1.2 The proposed system
In this study, we proposed tiny dendritic Leaky Integrate-and-Fire (dLIF) SNN that embraces dendritic computations by representing them as small RC circuits to provide heterogeneity to the network [25]. This integration contributes to improved computational efficiency and balanced performance. The model is based on two hidden layers, with dendritic inputs that act as rich inputs, considering how biological neurons receive, process, and transmit information. Notably, the simplicity of this model allows for memory utilization of approximately 1.5 MB with less than 300K parameters.
1.3 Novelty and significance
This work leverages the potentials of dLIF models for seizure detection, which enables:
Direct analysis in the time domain without relying on traditional time-frequency transformation techniques like STFT or FFT. This approach simplifies the pre-processing analysis, potentially reducing power and hardware requirements.
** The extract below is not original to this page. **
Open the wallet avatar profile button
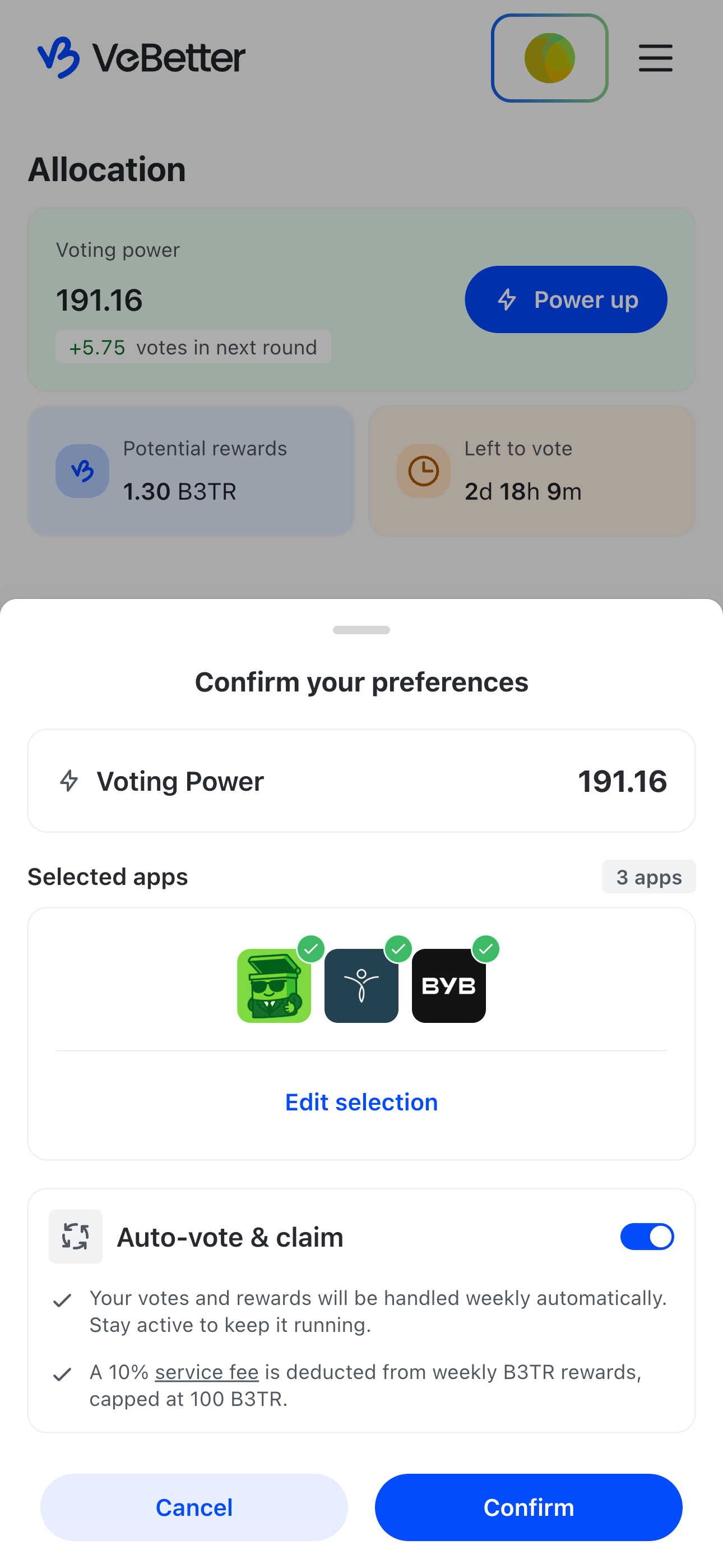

Tiny model by its minimal requirement of only two hidden layers, enhancing its efficiency below 300K parameters.
Down-sampling scalp-EEG signal (i.e 250 Hz to 125 Hz) yield similar performance, paving the way for rapid, energy-efficient training systems.
Efficacy across different brain activity recordings is demonstrated through rigorous testing using both scalp-EEG and iEEG datasets.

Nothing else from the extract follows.